Step 5: Add control flow where needed
For simple workflows, your own application code may be enough. For more complex systems with handoffs, specialized agents, streaming, and traces, OpenAI’s Agents SDK can provide more structure. Use it when you need orchestration, not just because the word “agent” sounds appealing.
Step 6: Put approvals around risky actions
Do not let the model write to high-impact systems without guardrails. Reads are usually easier to start with than writes. If the workflow can create tickets, update records, send messages, or trigger transactions, add an approval checkpoint or require constrained write tools with narrow scopes.
Step 7: Validate on one real sample path
Before scaling, confirm that one complete path works end to end:
- the input is interpreted correctly
- the right tool is chosen
- the tool output is passed back correctly
- the final answer or action matches the expected format
- the workflow handles one known edge case without failing silently
Common mistakes
- giving the model too many tools at the start
- using tool names that are vague or overlapping
- skipping evaluation and relying on a single happy-path test
- letting the model write directly to sensitive systems too early
- trying to make one giant agent before proving one useful loop
Troubleshooting
- The model does not call the tool: tighten tool descriptions and make the workflow objective more explicit
- The wrong tool is called: reduce overlap between tool purposes and input schemas
- Outputs are unstructured: define your output format more clearly and validate it in code
- The agent loops badly: reduce available actions and add explicit stopping conditions
- State is inconsistent: confirm whether you are using stateless chaining or Conversations, and avoid mixing patterns casually
Where templates help
Templates help when the workflow pattern is already common, such as support triage, document retrieval, or structured routing.
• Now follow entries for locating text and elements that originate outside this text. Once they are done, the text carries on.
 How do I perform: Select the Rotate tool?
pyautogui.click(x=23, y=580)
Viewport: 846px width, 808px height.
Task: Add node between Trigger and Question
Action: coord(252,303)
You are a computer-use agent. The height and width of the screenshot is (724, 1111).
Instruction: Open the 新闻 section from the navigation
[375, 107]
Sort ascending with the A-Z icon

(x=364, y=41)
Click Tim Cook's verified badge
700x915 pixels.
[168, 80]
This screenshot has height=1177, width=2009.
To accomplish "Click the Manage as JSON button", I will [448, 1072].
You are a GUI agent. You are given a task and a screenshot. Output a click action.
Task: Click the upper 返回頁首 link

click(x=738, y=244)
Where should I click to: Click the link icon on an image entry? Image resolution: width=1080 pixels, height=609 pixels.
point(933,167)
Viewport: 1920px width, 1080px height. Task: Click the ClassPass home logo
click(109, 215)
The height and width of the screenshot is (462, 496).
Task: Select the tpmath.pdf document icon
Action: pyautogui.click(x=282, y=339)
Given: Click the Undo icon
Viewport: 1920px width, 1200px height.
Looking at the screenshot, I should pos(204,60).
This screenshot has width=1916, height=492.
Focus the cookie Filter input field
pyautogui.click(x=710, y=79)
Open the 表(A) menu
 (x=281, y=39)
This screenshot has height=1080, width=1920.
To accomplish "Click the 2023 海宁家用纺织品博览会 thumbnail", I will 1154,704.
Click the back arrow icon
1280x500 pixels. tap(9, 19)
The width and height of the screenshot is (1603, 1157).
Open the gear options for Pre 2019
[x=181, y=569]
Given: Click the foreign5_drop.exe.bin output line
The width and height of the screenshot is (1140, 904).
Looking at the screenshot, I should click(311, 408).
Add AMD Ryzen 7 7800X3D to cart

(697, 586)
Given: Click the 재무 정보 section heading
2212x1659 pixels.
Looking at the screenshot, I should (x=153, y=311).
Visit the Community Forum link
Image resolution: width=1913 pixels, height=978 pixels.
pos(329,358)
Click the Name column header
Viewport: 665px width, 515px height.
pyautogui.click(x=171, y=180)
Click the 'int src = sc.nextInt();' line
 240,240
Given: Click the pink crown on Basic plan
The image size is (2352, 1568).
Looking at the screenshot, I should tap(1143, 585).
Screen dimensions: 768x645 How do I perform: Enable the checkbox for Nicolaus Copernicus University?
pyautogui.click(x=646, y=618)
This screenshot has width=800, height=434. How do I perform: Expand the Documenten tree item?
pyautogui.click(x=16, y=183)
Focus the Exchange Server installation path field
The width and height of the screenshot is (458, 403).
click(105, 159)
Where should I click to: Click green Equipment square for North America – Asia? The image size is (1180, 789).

They speed up the first working version. They do not remove the need to define safe tools, set approvals, and adapt output handling to your product.
Conclusion
The fastest path to a useful agentic workflow is usually not a bigger prompt. It is a smaller, safer loop: one task, a few well-designed tools, a clear state strategy, and explicit validation. The Responses API is well-suited to that pattern, and the Agents SDK becomes useful once the workflow needs more orchestration than a simple tool-calling loop can handle.